SUPREME COURT OF OREGON


June 17, 1964

GEORGE K. CHARD, APPELLANT,
v.
PETE RIOS AND EDITH RIOS, HUSBAND AND WIFE, AND GLORIA SNELL, RESPONDENTS

Roger B. Todd, North Bend, argued the cause for appellant. On the brief were Flaxel, Todd & Flaxel, North Bend.

John Foss, Coos Bay, argued the cause for respondents. With him on the brief were McKeown, Newhouse & Johansen, Coos Bay.

En Banc. McALLISTER, C. J., and Rossman, Perry, Sloan, O'connell, Goodwin and Denecke, JJ. Sloan, J., dissents.

Rossman

[238 Or Page 75]

ROSSMAN, Justice. This is an appeal by the plaintiff, George K. Chard, from a judgment which the circuit court entered in favor of the three defendants after it had sustained a motion made by them for an order of involuntary nonsuit. The action was based upon our automobile guest statute. ORS 30.115. The plaintiff swore that he was a guest in the car which brought about his injuries and which was driven at that time by the defendant, Gloria Snell. The car was owned by the mother and stepfather of Miss Snell and was a family use vehicle.

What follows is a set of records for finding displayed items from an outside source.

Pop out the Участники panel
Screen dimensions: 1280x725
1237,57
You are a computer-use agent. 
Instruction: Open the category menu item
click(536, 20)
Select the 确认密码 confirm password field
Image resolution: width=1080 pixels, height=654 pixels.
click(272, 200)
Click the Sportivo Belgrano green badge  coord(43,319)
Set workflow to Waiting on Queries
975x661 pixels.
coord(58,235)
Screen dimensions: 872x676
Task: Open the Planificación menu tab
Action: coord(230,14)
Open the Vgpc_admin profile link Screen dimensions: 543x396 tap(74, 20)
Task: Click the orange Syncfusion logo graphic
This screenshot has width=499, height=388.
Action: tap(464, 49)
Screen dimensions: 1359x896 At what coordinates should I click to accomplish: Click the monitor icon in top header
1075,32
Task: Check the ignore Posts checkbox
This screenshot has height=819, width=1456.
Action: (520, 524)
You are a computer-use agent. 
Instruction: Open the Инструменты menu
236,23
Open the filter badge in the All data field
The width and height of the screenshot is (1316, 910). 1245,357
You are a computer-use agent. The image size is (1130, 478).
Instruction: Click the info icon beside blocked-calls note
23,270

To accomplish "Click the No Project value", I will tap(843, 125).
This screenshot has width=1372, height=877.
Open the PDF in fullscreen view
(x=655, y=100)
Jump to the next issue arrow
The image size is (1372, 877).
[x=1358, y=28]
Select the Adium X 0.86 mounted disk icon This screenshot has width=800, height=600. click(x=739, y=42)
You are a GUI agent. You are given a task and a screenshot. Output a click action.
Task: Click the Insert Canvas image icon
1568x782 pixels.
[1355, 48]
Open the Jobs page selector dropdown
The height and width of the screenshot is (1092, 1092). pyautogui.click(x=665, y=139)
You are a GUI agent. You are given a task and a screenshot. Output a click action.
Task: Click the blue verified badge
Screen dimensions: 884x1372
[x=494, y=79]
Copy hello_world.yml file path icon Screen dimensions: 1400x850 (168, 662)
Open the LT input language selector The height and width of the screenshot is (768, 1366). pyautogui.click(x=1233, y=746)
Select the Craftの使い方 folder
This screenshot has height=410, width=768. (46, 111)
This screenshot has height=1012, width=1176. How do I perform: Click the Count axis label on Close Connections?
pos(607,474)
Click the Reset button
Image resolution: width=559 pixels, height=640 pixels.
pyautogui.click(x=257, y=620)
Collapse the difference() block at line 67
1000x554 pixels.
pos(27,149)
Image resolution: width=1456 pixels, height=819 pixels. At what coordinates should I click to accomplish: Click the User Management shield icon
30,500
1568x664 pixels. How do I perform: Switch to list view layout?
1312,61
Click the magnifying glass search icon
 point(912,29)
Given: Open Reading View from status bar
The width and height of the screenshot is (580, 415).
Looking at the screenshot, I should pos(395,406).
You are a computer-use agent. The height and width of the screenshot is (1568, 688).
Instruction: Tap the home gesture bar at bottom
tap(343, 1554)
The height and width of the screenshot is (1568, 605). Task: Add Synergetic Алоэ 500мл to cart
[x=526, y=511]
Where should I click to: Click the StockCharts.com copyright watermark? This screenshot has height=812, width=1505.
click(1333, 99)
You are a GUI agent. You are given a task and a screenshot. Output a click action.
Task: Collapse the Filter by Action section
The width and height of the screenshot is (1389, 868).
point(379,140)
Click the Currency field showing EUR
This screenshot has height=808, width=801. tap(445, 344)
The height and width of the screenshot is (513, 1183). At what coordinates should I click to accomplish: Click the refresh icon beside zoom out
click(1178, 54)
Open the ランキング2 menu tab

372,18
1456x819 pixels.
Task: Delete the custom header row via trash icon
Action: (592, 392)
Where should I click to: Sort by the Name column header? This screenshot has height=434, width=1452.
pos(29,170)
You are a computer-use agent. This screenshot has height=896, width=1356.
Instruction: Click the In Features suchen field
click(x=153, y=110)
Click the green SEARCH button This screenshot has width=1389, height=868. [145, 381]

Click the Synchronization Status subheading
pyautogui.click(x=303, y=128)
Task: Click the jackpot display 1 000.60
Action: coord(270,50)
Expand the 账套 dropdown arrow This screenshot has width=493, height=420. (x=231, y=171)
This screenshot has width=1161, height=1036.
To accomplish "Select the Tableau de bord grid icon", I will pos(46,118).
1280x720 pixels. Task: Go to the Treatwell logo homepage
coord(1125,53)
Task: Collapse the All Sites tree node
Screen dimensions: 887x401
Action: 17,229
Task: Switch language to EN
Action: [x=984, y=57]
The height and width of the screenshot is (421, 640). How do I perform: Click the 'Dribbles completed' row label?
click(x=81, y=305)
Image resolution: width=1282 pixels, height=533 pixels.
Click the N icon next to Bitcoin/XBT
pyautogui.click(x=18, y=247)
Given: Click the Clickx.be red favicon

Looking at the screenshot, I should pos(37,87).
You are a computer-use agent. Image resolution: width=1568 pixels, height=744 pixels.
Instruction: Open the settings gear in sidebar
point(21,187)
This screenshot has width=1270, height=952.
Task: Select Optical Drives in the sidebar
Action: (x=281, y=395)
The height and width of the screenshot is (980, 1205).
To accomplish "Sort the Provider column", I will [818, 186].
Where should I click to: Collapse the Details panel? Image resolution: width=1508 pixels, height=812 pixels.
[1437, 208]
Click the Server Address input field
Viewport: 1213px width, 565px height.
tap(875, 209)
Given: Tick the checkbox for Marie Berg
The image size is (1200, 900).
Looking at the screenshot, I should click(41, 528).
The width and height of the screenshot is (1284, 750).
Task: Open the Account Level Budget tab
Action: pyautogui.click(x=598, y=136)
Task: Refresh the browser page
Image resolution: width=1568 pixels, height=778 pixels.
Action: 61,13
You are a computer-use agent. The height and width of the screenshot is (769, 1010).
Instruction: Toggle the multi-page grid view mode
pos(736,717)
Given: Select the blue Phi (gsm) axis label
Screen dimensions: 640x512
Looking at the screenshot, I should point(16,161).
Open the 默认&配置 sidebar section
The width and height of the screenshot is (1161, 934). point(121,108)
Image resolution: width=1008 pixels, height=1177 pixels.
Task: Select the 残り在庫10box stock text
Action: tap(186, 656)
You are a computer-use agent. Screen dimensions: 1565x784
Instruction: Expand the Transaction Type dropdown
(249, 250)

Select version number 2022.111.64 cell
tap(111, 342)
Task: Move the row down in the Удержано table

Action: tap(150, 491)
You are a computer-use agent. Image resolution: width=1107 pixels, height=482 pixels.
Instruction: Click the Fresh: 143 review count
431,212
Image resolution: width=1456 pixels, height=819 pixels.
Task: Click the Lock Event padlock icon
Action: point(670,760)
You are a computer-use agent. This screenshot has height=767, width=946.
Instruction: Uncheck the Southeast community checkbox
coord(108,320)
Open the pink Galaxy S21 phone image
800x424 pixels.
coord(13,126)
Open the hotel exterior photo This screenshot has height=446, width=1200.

The accident occurred November 15, 1962, at about 5 to 6 p. m. A drizzling rain was falling and the visibility was poor. Cars were burning their lights at that time, including the two that were involved in the accident -- the Snell car and the Anthony car with which it collided. The place of the accident was about eight miles south of Coos Bay at the intersection of

[238 Or Page 76]

Oregon State Highway No. 42 and a county road known as Delmar Road. The state highway, which has four lanes and is hard-surfaced, lies north and south; Delmar Road is a two lane gravel road lying east and west. The car driven by the defendant, Miss Snell, and in which the plaintiff was riding as a nonpaying guest was proceeding in an easterly direction on Delmar Road approaching the intersection of that road with the state highway when the accident occurred At the moment when the Snell car entered the intersection the Anthony car, proceeding south in the most westerly lane of the state highway, was approaching the intersection. The speed and other features of the operation of that car have not been criticized.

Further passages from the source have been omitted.